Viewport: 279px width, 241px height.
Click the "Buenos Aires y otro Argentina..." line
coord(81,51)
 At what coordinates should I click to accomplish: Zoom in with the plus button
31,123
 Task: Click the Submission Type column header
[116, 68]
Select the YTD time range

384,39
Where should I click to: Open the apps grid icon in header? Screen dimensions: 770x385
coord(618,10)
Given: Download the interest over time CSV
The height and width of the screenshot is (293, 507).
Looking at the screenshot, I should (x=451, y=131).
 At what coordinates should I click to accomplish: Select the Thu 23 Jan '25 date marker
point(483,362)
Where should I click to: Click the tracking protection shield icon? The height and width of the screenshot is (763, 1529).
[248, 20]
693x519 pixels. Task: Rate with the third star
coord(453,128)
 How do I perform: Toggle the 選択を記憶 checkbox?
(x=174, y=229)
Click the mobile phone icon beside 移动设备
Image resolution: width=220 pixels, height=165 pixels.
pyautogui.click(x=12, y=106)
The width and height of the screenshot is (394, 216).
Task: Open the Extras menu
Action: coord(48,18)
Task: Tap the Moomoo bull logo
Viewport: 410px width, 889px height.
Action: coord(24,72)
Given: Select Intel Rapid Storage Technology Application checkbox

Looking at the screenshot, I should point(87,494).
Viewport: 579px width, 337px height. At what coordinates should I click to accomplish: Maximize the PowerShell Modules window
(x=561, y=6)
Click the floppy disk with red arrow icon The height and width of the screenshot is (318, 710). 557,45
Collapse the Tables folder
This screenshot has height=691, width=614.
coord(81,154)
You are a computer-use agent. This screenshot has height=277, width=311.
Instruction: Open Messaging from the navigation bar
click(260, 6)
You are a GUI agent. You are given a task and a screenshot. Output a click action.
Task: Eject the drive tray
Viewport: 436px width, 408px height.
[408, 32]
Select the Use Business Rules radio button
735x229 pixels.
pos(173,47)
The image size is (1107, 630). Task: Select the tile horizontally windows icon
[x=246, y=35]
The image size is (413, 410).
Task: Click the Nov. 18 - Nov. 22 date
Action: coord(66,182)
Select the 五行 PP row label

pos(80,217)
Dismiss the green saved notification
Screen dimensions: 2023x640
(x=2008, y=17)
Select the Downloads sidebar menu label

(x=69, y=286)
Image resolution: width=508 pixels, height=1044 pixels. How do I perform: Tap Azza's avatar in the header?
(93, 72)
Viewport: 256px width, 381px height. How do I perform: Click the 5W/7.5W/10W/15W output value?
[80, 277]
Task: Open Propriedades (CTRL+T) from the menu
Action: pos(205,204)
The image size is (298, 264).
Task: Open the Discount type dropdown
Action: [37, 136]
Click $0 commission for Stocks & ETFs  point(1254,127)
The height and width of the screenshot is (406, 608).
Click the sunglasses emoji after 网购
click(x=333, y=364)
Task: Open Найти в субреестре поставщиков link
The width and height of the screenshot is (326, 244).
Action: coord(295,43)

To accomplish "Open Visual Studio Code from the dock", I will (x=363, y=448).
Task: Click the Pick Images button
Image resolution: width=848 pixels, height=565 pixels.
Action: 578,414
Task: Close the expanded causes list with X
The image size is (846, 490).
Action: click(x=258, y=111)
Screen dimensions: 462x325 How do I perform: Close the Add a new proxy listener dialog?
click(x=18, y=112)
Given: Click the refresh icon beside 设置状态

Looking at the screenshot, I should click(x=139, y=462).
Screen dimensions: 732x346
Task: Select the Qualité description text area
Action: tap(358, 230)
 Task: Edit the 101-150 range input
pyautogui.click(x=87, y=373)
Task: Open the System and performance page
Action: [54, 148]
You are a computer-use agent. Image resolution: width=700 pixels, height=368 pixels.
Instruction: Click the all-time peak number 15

Task to carry out: Retype the whole of the listing. Nothing may be altered or omitted.

Solution:
Viewport: 279px width, 241px height.
Click the "Buenos Aires y otro Argentina..." line
coord(81,51)
 At what coordinates should I click to accomplish: Zoom in with the plus button
31,123
 Task: Click the Submission Type column header
[116, 68]
Select the YTD time range

384,39
Where should I click to: Open the apps grid icon in header? Screen dimensions: 770x385
coord(618,10)
Given: Download the interest over time CSV
The height and width of the screenshot is (293, 507).
Looking at the screenshot, I should (x=451, y=131).
 At what coordinates should I click to accomplish: Select the Thu 23 Jan '25 date marker
point(483,362)
Where should I click to: Click the tracking protection shield icon? The height and width of the screenshot is (763, 1529).
[248, 20]
693x519 pixels. Task: Rate with the third star
coord(453,128)
 How do I perform: Toggle the 選択を記憶 checkbox?
(x=174, y=229)
Click the mobile phone icon beside 移动设备
Image resolution: width=220 pixels, height=165 pixels.
pyautogui.click(x=12, y=106)
The width and height of the screenshot is (394, 216).
Task: Open the Extras menu
Action: coord(48,18)
Task: Tap the Moomoo bull logo
Viewport: 410px width, 889px height.
Action: coord(24,72)
Given: Select Intel Rapid Storage Technology Application checkbox

Looking at the screenshot, I should point(87,494).
Viewport: 579px width, 337px height. At what coordinates should I click to accomplish: Maximize the PowerShell Modules window
(x=561, y=6)
Click the floppy disk with red arrow icon The height and width of the screenshot is (318, 710). 557,45
Collapse the Tables folder
This screenshot has height=691, width=614.
coord(81,154)
You are a computer-use agent. This screenshot has height=277, width=311.
Instruction: Open Messaging from the navigation bar
click(260, 6)
You are a GUI agent. You are given a task and a screenshot. Output a click action.
Task: Eject the drive tray
Viewport: 436px width, 408px height.
[408, 32]
Select the Use Business Rules radio button
735x229 pixels.
pos(173,47)
The image size is (1107, 630). Task: Select the tile horizontally windows icon
[x=246, y=35]
The image size is (413, 410).
Task: Click the Nov. 18 - Nov. 22 date
Action: coord(66,182)
Select the 五行 PP row label

pos(80,217)
Dismiss the green saved notification
Screen dimensions: 2023x640
(x=2008, y=17)
Select the Downloads sidebar menu label

(x=69, y=286)
Image resolution: width=508 pixels, height=1044 pixels. How do I perform: Tap Azza's avatar in the header?
(93, 72)
Viewport: 256px width, 381px height. How do I perform: Click the 5W/7.5W/10W/15W output value?
[80, 277]
Task: Open Propriedades (CTRL+T) from the menu
Action: pos(205,204)
The image size is (298, 264).
Task: Open the Discount type dropdown
Action: [37, 136]
Click $0 commission for Stocks & ETFs  point(1254,127)
The height and width of the screenshot is (406, 608).
Click the sunglasses emoji after 网购
click(x=333, y=364)
Task: Open Найти в субреестре поставщиков link
The width and height of the screenshot is (326, 244).
Action: coord(295,43)

To accomplish "Open Visual Studio Code from the dock", I will (x=363, y=448).
Task: Click the Pick Images button
Image resolution: width=848 pixels, height=565 pixels.
Action: 578,414
Task: Close the expanded causes list with X
The image size is (846, 490).
Action: click(x=258, y=111)
Screen dimensions: 462x325 How do I perform: Close the Add a new proxy listener dialog?
click(x=18, y=112)
Given: Click the refresh icon beside 设置状态

Looking at the screenshot, I should click(x=139, y=462).
Screen dimensions: 732x346
Task: Select the Qualité description text area
Action: tap(358, 230)
 Task: Edit the 101-150 range input
pyautogui.click(x=87, y=373)
Task: Open the System and performance page
Action: [54, 148]
You are a computer-use agent. Image resolution: width=700 pixels, height=368 pixels.
Instruction: Click the all-time peak number 15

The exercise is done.